Let $q \geq 2$. I would like to know if $$f_q(x) := 3 \ln(q) (1-x)(1-qx) + \ln(qx)$$ is non-negative whenever $x \in ]q^{-2}, q^{-1}[$.
I tried to differentiate $f$ with respect to $x$ or to $q$, but I am stuck. Typically, finding the zeros of $f_q'(x) = 3 \ln(q) (2qx - q - 1) + 1/x$ leads to a quadratic equation in $x$ with ugly solutions...
Any help would be appreciated.
We have $$f_q'(x)=\frac{g(x)}{x}$$where $g(x)=6q\ln(q)x^2-3(q+1)\ln(q)x+1$ is an upward parabola.

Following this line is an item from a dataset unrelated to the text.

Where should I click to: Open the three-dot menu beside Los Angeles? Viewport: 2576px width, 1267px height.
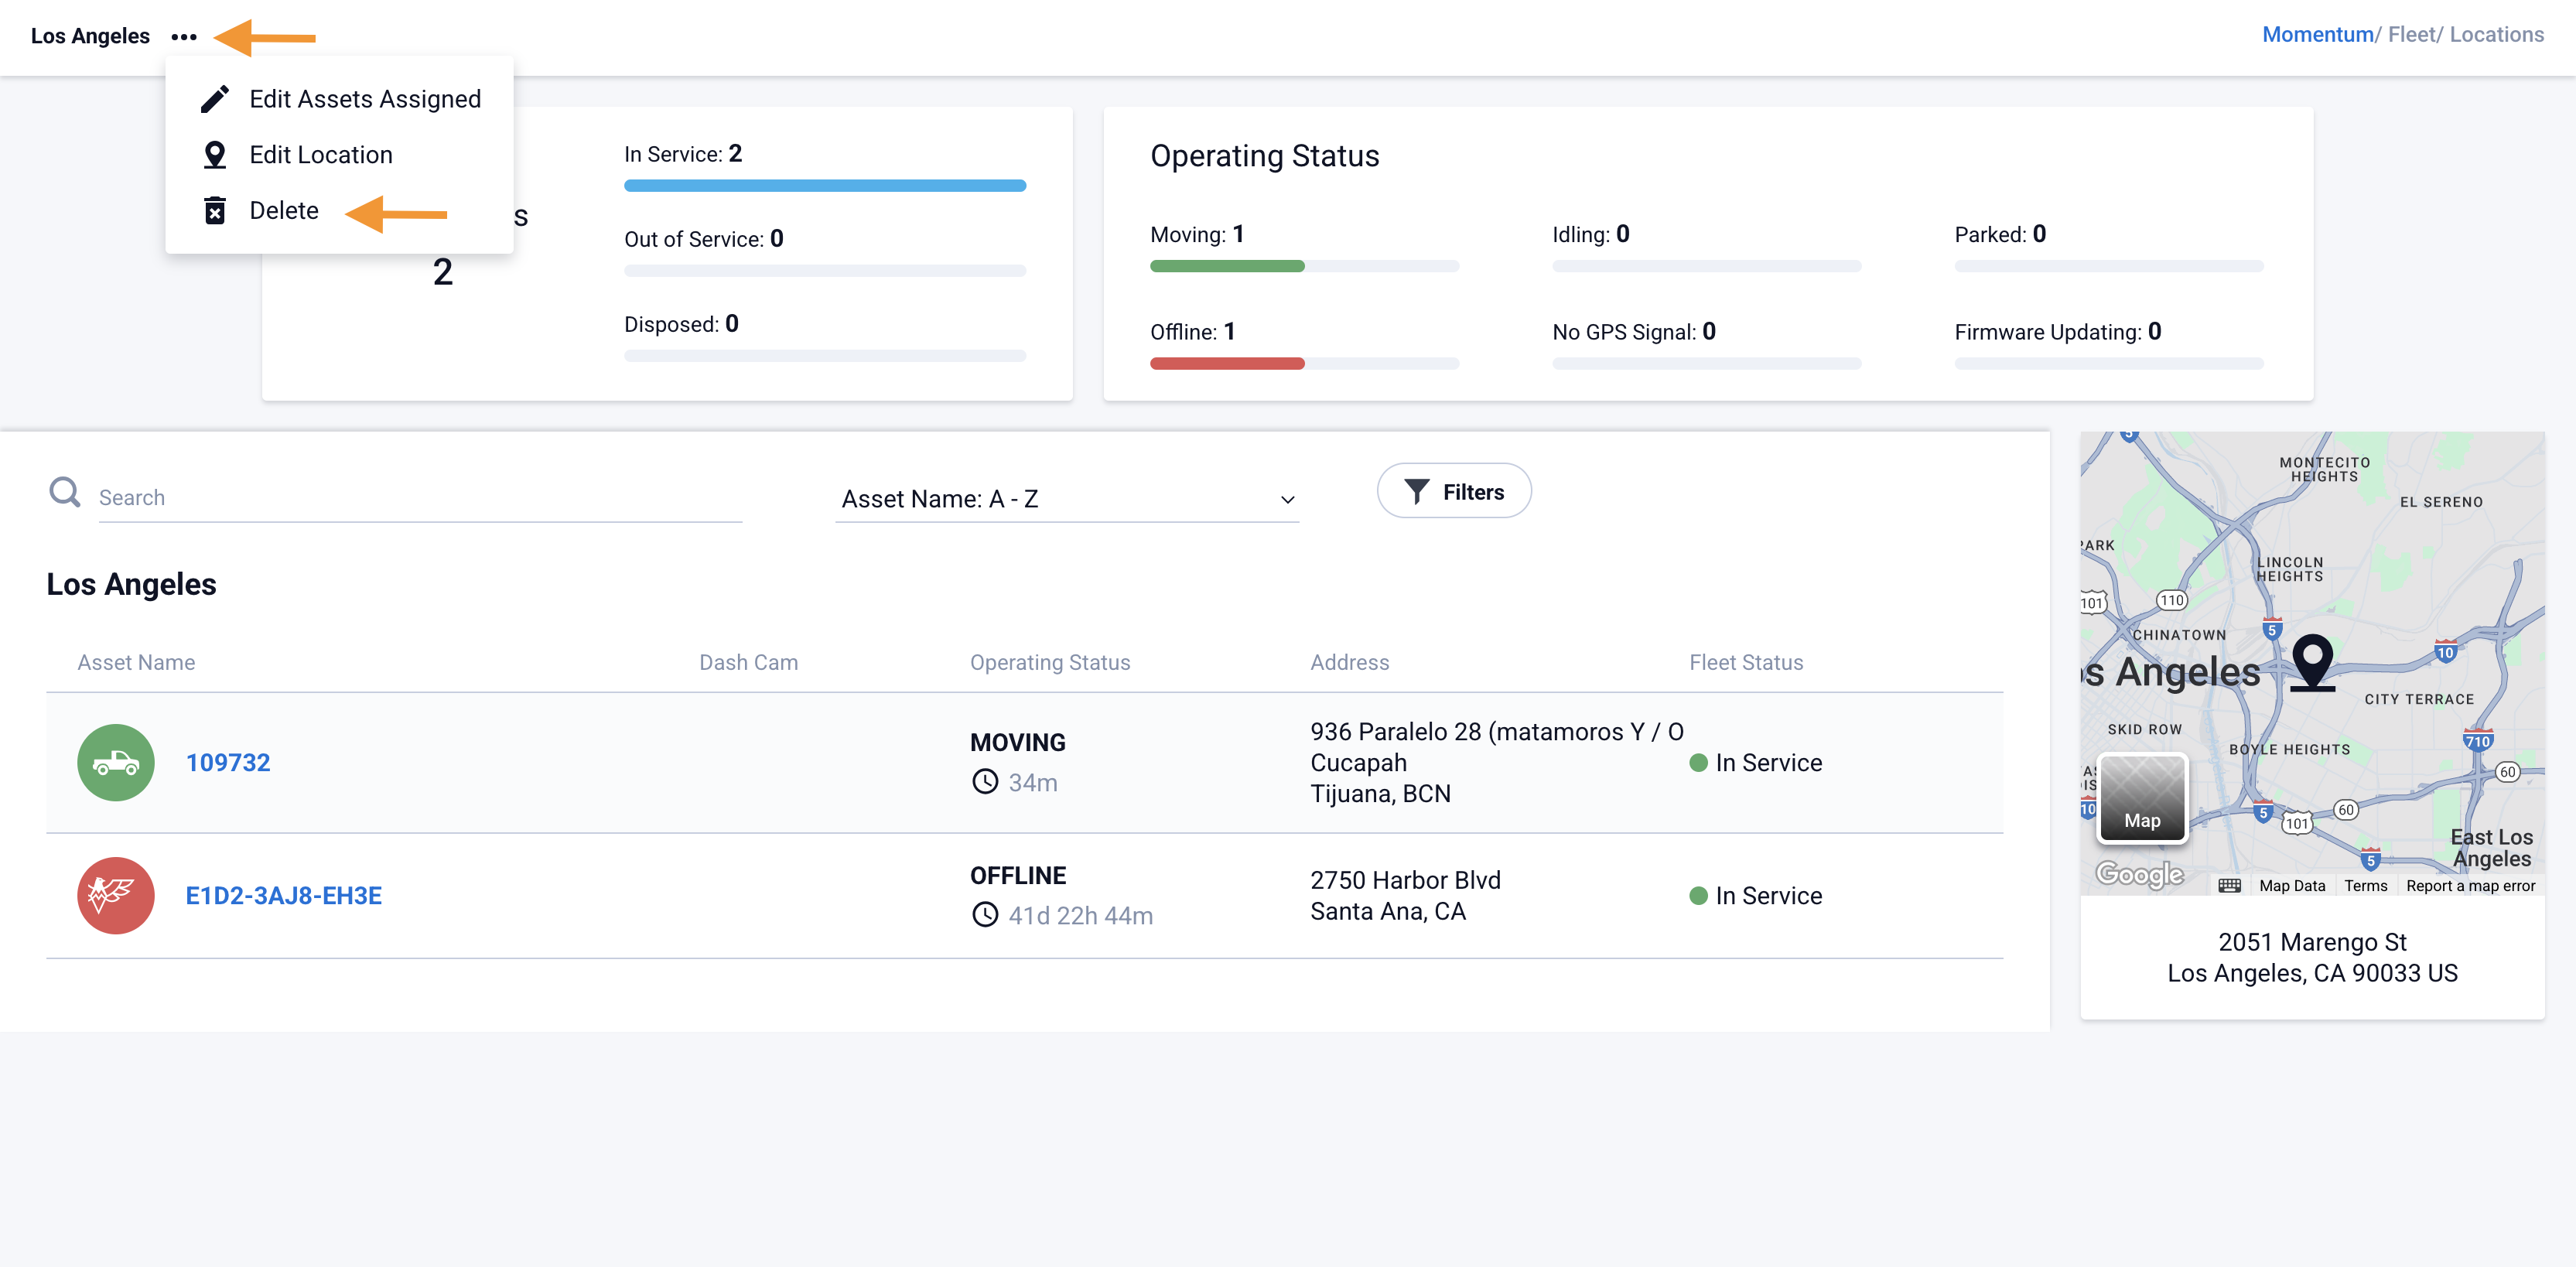point(184,37)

Now, $f_q(x)\ge 0$ for $x\in(q^{-2},q^{-1})$ follows from $$f_q(q^{-1})=0\tag1$$ $$f_q(q^{-2}) \gt 0\tag2$$ $$f_q'(q^{-1})\lt 0\tag3$$
Proof for $(1)$ :
$$f_q(q^{-1})=3 \ln(q)\left(1-\frac 1q\right)(1-1) + \ln(1)=0$$
Proof for $(2)$ :
$$f_q(q^{-2})=\frac{h(q)}{q^3}\ln(q)$$ where $h(q)=2q^3-3q^2-3q+3$. Since $h'(q)=6\left(q-\frac{1-\sqrt 3}{2}\right)\left(q-\frac{1+\sqrt 3}{2}\right)$, we see that $h'(q)\gt 0$ and $h(q)\gt 0$ follow from $h'(2)\gt 0$ and $h(2)\gt 0$.
Proof for $(3)$ :
$$\begin{align}f_q'(q^{-1})&=-(q-1)(3\ln(q)-1)+1 \\\\&\le -(2-1)(3\ln(2)-1)+1 \\\\&=2-3\ln(2) \\\\&\lt 0\end{align}$$
Added :
Let $\alpha,\beta\ (\alpha\lt \beta)$ be the roots of $f_q'(x)=0$. Then, we have $\alpha\lt q^{-1}\lt \beta$ from $(3)$. Now, we have two cases :
Case 1 : If $f_q'(q^{-2})\gt 0$, then $f_q(x)$ is increasing for $q^{-2}\lt x\lt \alpha$ and is decreasing for $\alpha\lt x\lt q^{-1}$, so $f_q(x)\ge 0$ follows.
Case 2 : If $f_q'(q^{-2})\le 0$, then $f_q(x)$ is decreasing for $q^{-2}\lt x\lt q^{-1}$, so $f_q(x)\ge 0$ follows.
So, in either case, we have $f_q(x)\ge 0$.